## [RECORDS SHOWN]
* * * * *

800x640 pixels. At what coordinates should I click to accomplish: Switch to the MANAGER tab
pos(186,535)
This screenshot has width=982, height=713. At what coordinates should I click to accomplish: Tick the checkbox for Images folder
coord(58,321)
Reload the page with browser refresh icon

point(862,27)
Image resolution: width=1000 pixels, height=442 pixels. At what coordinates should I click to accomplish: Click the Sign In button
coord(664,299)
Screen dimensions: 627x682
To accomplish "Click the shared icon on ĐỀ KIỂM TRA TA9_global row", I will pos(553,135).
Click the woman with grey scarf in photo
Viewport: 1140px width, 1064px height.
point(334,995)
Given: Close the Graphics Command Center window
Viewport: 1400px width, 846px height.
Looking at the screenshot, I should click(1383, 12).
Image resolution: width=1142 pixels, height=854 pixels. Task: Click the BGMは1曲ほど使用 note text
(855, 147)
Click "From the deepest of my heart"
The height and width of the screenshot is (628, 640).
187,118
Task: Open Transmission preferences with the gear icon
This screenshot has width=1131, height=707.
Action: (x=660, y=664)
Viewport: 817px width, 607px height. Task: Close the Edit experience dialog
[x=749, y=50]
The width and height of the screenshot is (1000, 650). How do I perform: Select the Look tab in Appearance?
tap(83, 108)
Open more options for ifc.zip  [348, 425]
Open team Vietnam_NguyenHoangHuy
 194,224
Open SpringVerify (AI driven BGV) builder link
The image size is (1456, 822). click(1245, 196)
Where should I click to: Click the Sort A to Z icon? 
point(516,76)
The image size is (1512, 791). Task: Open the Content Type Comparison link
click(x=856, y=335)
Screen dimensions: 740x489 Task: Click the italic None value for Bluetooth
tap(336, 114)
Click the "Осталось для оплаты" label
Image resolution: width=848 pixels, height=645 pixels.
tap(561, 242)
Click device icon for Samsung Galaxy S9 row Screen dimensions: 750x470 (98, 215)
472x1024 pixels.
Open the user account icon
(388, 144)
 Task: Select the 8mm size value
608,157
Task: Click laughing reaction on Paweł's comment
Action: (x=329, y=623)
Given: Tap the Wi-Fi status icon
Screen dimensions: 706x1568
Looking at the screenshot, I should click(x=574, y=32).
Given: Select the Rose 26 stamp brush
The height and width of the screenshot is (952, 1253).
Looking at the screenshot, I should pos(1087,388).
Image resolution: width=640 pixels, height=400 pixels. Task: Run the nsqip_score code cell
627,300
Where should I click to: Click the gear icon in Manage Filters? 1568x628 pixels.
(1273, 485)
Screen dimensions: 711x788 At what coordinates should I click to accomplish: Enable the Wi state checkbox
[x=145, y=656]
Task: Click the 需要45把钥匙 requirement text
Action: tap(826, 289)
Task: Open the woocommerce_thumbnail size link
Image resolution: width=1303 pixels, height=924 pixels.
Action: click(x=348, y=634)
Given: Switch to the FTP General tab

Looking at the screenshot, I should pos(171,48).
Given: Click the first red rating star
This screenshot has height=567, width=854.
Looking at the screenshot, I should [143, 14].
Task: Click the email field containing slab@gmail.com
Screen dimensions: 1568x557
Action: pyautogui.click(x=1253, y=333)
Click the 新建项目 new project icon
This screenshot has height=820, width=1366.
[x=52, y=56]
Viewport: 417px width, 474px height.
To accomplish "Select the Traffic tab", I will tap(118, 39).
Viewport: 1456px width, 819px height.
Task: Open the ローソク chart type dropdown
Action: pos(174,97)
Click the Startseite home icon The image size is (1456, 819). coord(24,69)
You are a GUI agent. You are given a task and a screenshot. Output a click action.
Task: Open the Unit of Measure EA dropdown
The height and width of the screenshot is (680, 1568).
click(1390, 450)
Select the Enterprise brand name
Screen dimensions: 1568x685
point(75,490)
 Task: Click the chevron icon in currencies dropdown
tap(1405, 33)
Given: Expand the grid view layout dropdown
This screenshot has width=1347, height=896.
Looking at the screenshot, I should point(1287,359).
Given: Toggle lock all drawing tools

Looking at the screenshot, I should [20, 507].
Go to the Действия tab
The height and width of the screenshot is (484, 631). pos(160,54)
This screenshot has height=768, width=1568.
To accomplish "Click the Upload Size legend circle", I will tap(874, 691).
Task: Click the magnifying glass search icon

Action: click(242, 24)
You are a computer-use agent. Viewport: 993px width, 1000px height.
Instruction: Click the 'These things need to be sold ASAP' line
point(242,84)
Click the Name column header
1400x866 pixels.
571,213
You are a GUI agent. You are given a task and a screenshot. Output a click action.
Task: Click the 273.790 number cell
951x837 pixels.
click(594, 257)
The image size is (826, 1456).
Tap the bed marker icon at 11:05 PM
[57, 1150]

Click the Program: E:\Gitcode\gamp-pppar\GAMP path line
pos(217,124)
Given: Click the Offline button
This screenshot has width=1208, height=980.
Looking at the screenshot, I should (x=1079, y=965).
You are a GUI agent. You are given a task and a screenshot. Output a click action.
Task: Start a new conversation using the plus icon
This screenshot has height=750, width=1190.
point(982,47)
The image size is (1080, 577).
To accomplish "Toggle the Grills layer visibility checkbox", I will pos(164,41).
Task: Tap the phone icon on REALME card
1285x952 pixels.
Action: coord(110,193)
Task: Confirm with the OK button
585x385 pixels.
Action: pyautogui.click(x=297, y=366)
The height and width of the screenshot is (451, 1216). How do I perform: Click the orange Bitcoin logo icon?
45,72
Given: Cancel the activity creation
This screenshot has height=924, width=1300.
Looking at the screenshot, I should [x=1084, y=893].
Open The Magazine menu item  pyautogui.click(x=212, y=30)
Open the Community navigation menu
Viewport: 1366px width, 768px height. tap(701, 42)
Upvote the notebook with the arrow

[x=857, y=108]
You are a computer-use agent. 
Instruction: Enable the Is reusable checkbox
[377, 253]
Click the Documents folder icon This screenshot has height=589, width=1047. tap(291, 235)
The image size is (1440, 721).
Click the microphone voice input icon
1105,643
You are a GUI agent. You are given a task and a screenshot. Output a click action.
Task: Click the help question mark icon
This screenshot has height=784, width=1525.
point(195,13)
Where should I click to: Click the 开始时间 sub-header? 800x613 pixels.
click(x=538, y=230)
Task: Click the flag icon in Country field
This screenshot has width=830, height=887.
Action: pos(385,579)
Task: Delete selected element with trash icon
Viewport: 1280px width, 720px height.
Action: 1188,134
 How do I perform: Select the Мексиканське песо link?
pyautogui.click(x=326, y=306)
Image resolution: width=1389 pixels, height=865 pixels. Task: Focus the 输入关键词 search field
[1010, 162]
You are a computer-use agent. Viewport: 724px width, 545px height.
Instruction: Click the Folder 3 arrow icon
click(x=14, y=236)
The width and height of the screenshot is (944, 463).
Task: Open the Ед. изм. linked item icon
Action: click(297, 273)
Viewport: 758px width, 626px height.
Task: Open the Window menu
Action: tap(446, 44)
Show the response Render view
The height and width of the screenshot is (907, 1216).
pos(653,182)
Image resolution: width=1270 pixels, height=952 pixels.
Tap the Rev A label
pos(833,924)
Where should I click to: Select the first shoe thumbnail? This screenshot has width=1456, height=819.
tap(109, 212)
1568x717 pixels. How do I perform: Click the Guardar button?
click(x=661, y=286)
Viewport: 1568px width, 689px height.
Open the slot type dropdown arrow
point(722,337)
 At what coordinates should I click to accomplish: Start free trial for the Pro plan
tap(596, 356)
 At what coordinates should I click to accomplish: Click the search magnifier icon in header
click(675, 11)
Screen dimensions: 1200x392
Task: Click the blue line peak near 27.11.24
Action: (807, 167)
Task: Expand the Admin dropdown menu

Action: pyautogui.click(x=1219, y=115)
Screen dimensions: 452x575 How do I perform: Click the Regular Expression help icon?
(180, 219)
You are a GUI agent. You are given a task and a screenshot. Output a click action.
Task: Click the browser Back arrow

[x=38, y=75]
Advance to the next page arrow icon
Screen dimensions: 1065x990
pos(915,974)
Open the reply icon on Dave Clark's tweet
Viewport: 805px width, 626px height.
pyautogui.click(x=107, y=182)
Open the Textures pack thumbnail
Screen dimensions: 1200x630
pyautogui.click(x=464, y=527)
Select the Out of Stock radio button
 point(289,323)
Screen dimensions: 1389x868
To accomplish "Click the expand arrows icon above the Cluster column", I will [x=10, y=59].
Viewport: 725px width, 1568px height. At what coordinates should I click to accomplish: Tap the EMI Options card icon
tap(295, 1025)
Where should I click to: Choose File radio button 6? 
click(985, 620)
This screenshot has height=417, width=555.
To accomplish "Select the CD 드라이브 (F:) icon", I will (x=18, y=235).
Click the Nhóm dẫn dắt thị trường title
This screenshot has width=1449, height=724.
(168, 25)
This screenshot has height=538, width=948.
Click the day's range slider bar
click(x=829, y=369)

* * * * *

## [OBJECTIVE]
Return everything from the start of the material down to the line containing "coord(664,299)", both ends included, exactly as it appears.

## [RESPONSE FOR THIS EXERCISE]
800x640 pixels. At what coordinates should I click to accomplish: Switch to the MANAGER tab
pos(186,535)
This screenshot has width=982, height=713. At what coordinates should I click to accomplish: Tick the checkbox for Images folder
coord(58,321)
Reload the page with browser refresh icon

point(862,27)
Image resolution: width=1000 pixels, height=442 pixels. At what coordinates should I click to accomplish: Click the Sign In button
coord(664,299)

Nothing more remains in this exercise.